La soberbia a veces nos lleva a confundir la una con la otra y a creer que nos pertenece. Es cada vez más común sentirnos en la cúspide de la civilización moral —que lo somos mirando la Historia de derecha a izquierda— y juzgar a nuestros antepasados con los ojos morales del presente sin darles la capacidad de ver el futuro desde su época.

Es un experimento vanidoso y condescendiente. E injusto, a decir verdad. Ocurría hace unos días en el programa ¿Quién se ríe ahora? de Televisión Española, donde las presentadoras juzgaban —con sentencia espoileada de antemano: culpable— chistes de hace cuatro décadas, en clave revanchista y sin caer en la cuenta que ellas también podían ser juzgadas dentro de cuarenta años.

Y da igual que el chiste sea de 2022 o de 1990: pedir perdón por un chiste es tan absurdo como que un director de cine tenga que disculparse porque su película sangrienta ha herido sensibilidades.

Las expresiones artísticas son un reflejo de cada época; es evidente que muchos chistes o películas han envejecido mal, pero quemar en la hoguera obras por no encajar en los estándares morales del presente refleja una mentalidad de escasez propio de unas personas con tan pocos problemas que se permiten el lujo de sermonearnos sobre qué podemos reír y sobre qué no.

——————————

**ENUNCIADO:**
Anota todos los adjetivos que el texto sobre los chistes del pasado usa para calificar el experimento de juzgar a los antepasados con los ojos morales del presente.

**INFORMACIÓN MOSTRADA:**

——————————

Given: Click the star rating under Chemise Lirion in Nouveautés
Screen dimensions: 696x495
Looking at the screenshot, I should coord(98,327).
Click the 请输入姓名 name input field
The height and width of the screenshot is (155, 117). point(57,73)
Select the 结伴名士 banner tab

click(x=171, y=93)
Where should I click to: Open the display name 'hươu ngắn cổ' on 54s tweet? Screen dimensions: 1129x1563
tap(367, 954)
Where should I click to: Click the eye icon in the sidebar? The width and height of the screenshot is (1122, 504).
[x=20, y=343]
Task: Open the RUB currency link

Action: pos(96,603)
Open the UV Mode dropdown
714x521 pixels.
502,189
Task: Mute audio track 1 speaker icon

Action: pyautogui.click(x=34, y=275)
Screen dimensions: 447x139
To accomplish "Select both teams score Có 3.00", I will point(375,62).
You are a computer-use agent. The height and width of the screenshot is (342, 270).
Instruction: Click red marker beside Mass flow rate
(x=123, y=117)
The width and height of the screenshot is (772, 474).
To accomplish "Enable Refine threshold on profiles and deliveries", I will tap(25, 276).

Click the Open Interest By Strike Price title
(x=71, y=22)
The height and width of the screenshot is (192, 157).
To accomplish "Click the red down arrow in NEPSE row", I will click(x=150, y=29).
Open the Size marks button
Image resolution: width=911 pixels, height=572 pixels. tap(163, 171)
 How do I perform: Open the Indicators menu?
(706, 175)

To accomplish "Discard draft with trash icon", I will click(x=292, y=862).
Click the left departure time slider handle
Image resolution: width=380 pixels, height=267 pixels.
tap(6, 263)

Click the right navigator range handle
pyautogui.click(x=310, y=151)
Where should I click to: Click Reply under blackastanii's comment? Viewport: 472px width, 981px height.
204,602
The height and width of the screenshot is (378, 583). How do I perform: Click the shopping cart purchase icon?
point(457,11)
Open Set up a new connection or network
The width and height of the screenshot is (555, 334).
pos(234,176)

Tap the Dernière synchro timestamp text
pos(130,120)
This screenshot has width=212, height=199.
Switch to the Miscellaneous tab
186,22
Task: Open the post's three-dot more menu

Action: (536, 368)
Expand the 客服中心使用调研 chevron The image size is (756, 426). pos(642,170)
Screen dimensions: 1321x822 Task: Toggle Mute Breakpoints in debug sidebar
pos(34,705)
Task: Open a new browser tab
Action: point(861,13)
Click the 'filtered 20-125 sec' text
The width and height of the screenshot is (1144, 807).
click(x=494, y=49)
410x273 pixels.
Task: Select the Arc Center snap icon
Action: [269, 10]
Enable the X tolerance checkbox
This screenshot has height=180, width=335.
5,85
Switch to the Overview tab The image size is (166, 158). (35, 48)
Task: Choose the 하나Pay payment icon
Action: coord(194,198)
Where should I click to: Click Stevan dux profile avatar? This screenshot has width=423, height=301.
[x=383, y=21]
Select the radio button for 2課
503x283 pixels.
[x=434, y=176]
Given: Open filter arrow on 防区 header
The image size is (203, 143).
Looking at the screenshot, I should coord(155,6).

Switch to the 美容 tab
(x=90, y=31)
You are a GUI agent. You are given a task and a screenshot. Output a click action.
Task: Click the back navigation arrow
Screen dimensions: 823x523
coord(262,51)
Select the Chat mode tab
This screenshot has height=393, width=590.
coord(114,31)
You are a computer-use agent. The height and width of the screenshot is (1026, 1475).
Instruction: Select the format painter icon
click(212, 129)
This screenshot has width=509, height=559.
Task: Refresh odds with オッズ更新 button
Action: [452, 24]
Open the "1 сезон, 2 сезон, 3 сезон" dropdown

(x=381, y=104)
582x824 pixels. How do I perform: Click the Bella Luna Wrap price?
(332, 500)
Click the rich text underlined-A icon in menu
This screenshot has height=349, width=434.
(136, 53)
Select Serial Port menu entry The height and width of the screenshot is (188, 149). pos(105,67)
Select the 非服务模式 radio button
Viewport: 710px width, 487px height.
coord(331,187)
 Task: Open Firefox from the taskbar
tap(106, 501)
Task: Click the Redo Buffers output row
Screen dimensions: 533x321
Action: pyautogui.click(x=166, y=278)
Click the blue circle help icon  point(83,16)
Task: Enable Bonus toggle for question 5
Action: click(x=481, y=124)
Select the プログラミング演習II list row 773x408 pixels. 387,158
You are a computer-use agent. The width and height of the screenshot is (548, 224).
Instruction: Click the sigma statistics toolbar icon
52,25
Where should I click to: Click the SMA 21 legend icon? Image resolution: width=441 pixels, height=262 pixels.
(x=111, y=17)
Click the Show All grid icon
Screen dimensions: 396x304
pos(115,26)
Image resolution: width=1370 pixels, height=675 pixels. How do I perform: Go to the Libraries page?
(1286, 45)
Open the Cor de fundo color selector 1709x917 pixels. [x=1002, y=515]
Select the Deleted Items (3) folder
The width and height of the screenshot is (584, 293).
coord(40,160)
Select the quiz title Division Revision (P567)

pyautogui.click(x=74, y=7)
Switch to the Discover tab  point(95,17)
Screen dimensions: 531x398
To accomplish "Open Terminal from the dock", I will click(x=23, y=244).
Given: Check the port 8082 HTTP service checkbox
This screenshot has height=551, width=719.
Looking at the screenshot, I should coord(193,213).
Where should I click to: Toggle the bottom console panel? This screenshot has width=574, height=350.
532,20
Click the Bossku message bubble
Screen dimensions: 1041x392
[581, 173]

——————————

**RESPUESTA ESCRITA:**
vanidoso, condescendiente, injusto